I want you to have the confidence to look at this set of recipes and see what your family might not like or have an allergy to and be able to punt. Let’s take the coconut rice to begin with. The first time I made it, my husband didn’t think he would like it. Trust me, it isn’s sweet and it pairs so well with the meatballs. He ended up loving it. However, if he was adamant about not wanting it, I could have just cooked some rice in chicken stock and called it a day.
These recipes are to be thought of as guidelines. It’s ok to do them out of order. Its okay to substitute chicken thighs for chicken breasts and vice-versa. It is a framework for your own creation.
You are going to see anchovy and say no. Please don’t. I use anchovy paste, not the whole anchovies to help a bit, but if you have ever had Caesar salad dressing, you. have had anchovies. They do not taste fishy. I promise, they give an umami, or deeper flavor, than. you would have without it. Don’t tell your family what is in it and they will be fine. If you must, go ahead and leave it out. Add a few dashes of Worcestershire sauce, if you must, for a substitution.

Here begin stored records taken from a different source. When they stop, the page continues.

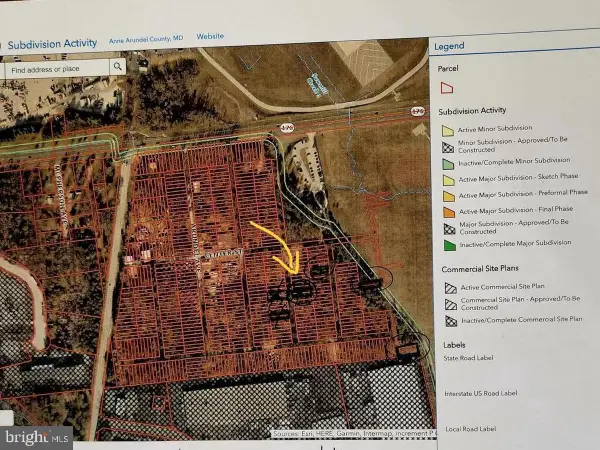Open the Website link in header
The image size is (600, 450).
pyautogui.click(x=210, y=36)
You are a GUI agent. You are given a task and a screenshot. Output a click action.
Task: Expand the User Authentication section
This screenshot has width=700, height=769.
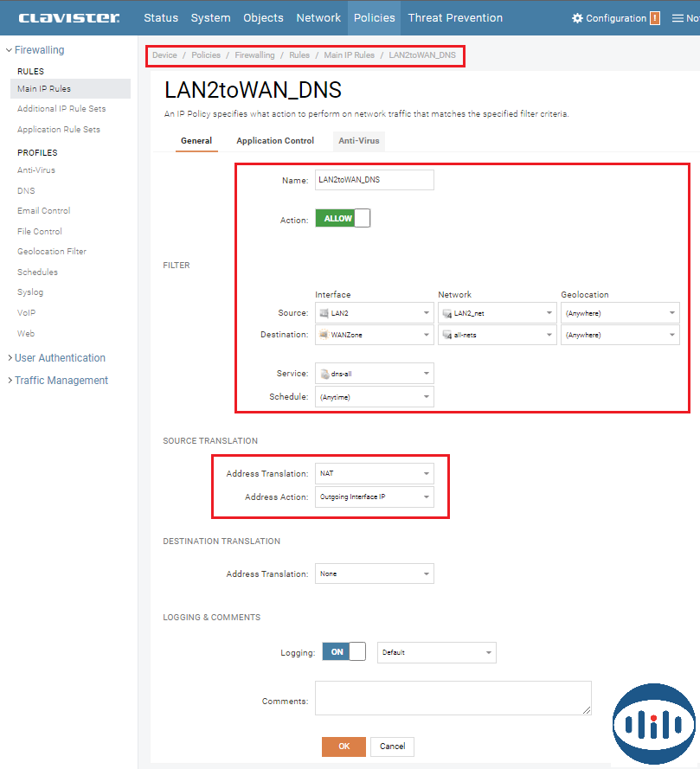[59, 358]
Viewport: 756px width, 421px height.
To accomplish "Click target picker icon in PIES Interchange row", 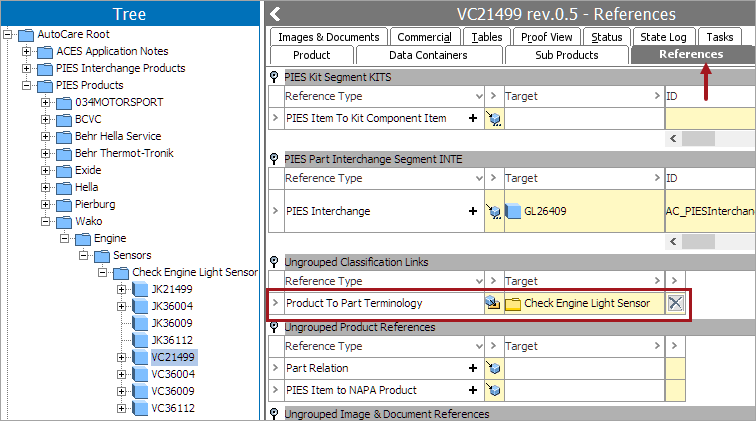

I hope you enjoy this free week of Mastering the Ease of Home Cooking ™. Next week will begin the paid subscription. I hope you will consider joining us.
With grace, grit & gratitude,
xx, JeriLynne
This is very exciting for me-menu planning with a grocery list!!! 🙏
I am also happy for you. Way to go!
We are in the process of moving and am looking forward to being settled and diving into your recipes. 3 weeks and counting.
I love, love, love your spirit, style and amazing food my friend. Onward and upwards always! I'll be following you from England where I'll be sharing your fab recipes with family and friends.